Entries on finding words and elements
★ ★ ★ ★ ★

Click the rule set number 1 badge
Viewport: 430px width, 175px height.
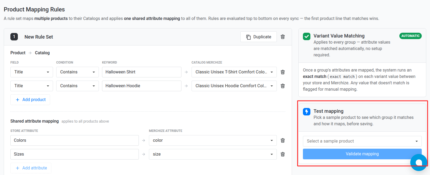click(14, 37)
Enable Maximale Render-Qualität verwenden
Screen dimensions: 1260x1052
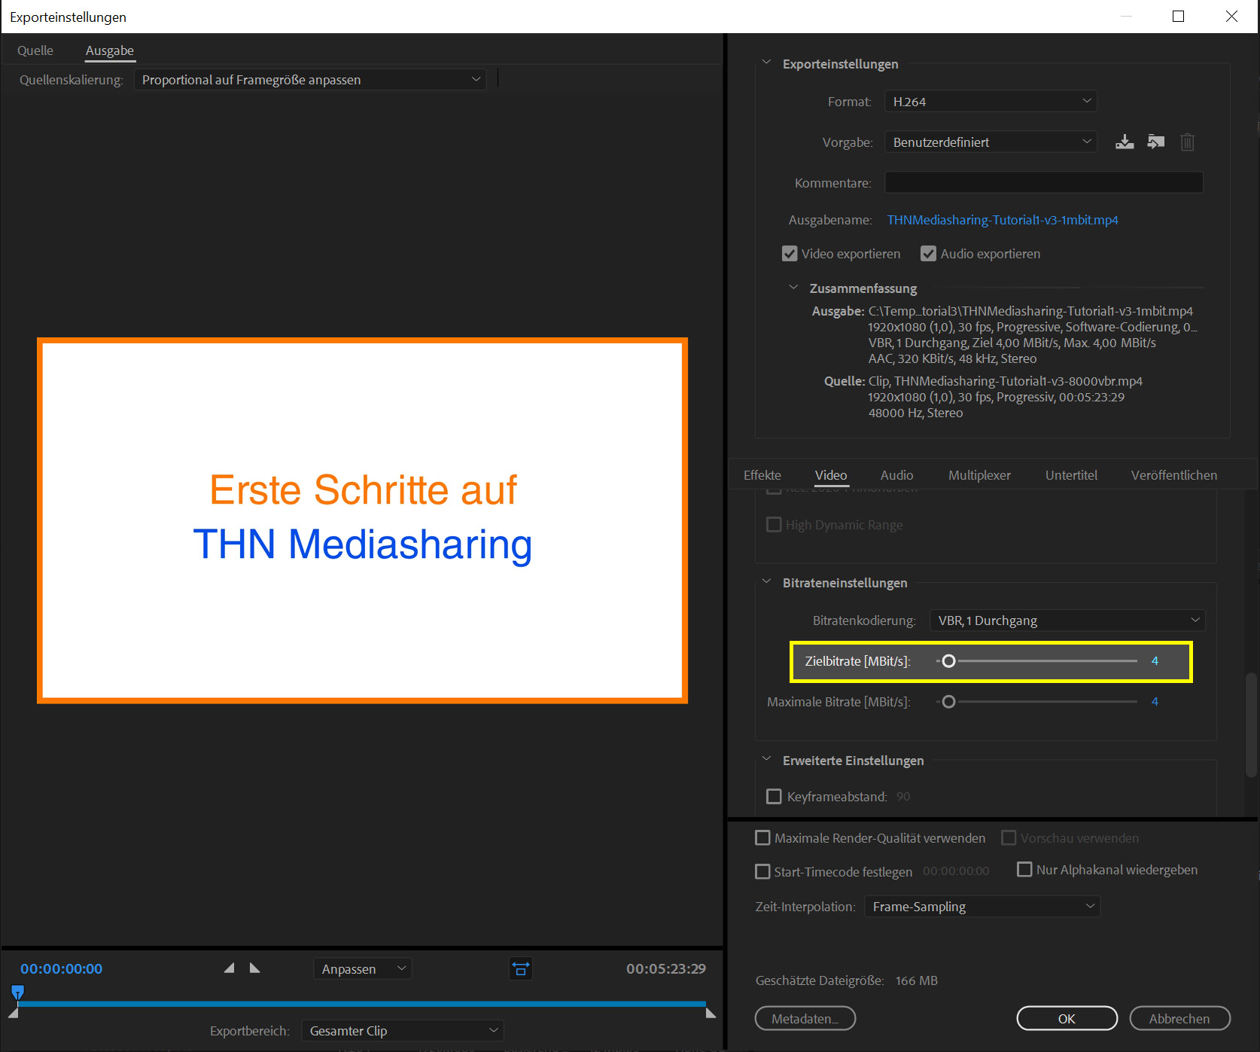[x=762, y=838]
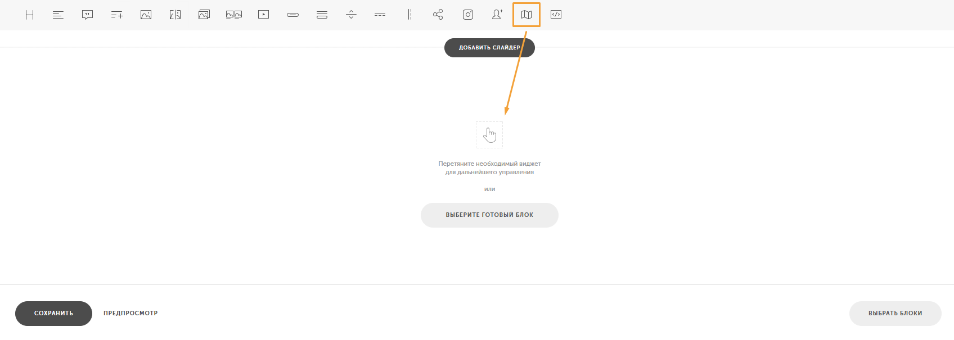This screenshot has width=954, height=340.
Task: Select the text paragraph widget
Action: [x=58, y=15]
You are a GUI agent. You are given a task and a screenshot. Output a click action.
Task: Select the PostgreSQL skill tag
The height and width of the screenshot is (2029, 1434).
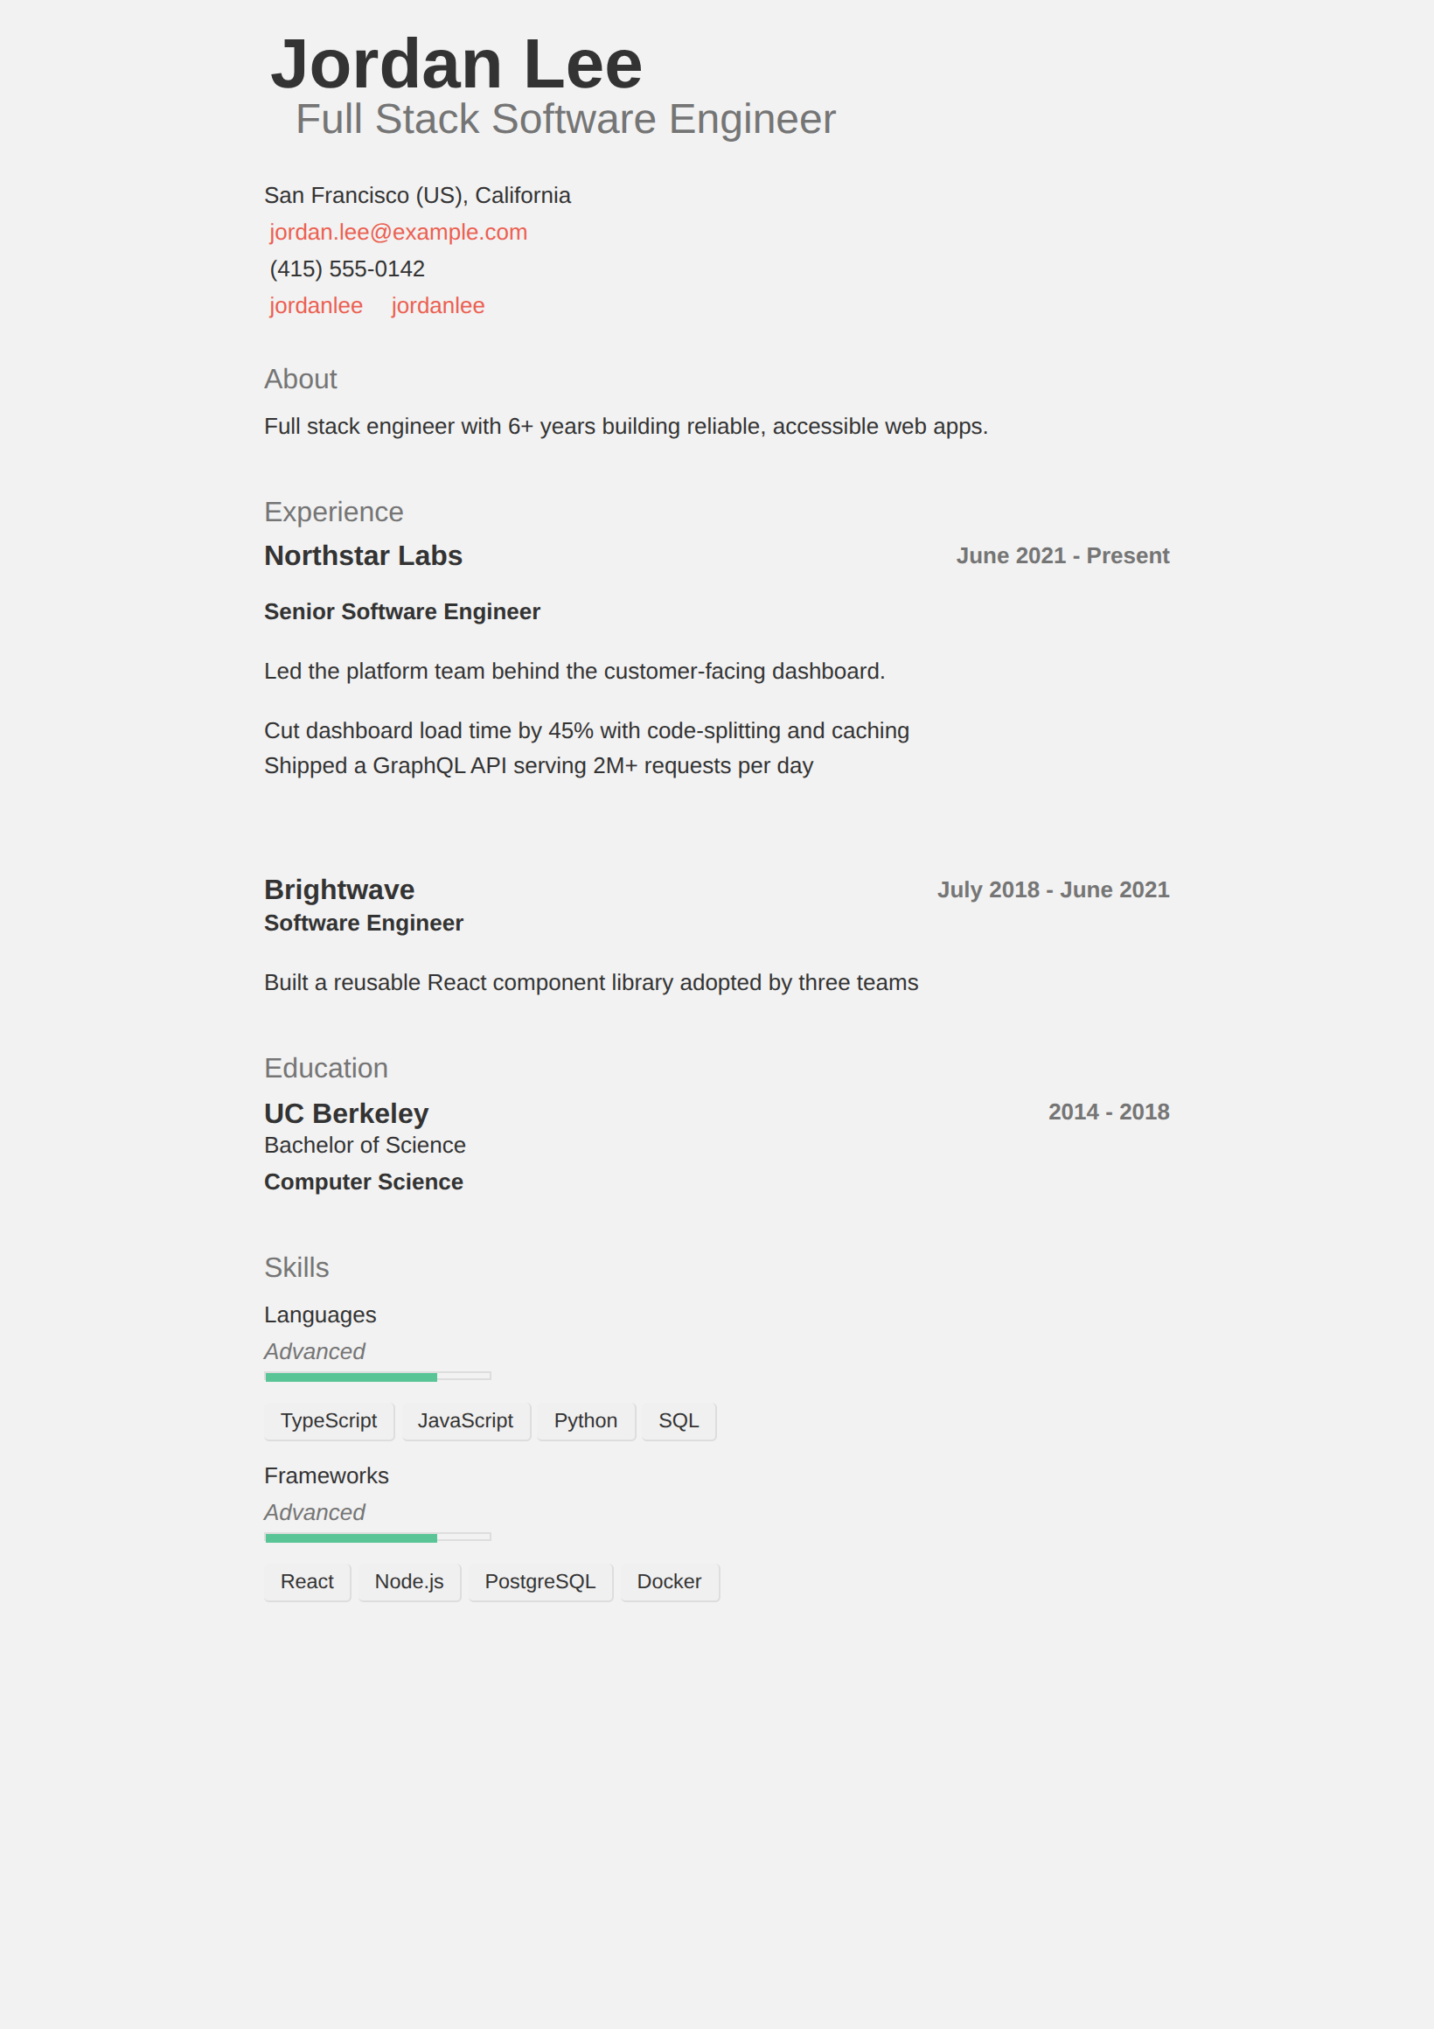541,1582
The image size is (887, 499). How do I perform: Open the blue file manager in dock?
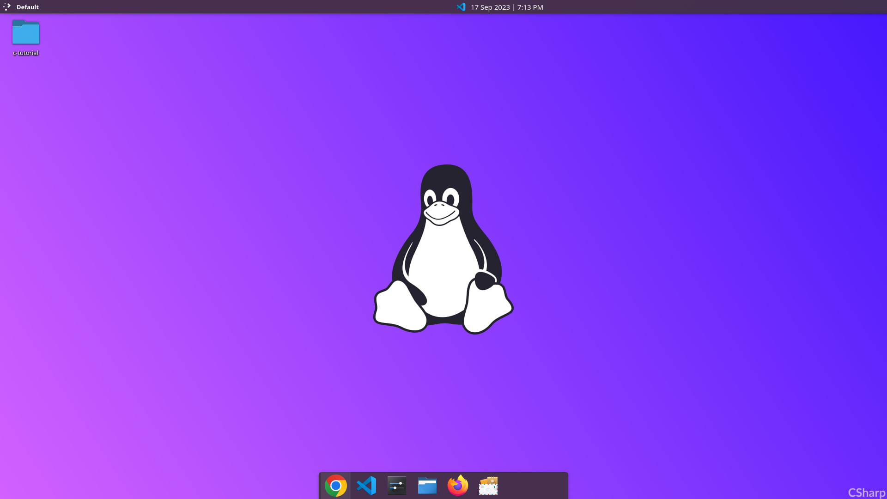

★ ★ ★ ★ ★

Lay out the entries above as a numbered list, leaving out any blank lines. Omit the pictures from your answer.

1. Click the rule set number 1 badge
2. Viewport: 430px width, 175px height.
3. click(14, 37)
4. Enable Maximale Render-Qualität verwenden
5. Screen dimensions: 1260x1052
6. [x=762, y=838]
7. This screenshot has width=954, height=340.
8. Task: Select the text paragraph widget
9. Action: [x=58, y=15]
10. You are a GUI agent. You are given a task and a screenshot. Output a click action.
11. Task: Select the PostgreSQL skill tag
12. The height and width of the screenshot is (2029, 1434).
13. 541,1582
14. The image size is (887, 499). How do I perform: Open the blue file manager in dock?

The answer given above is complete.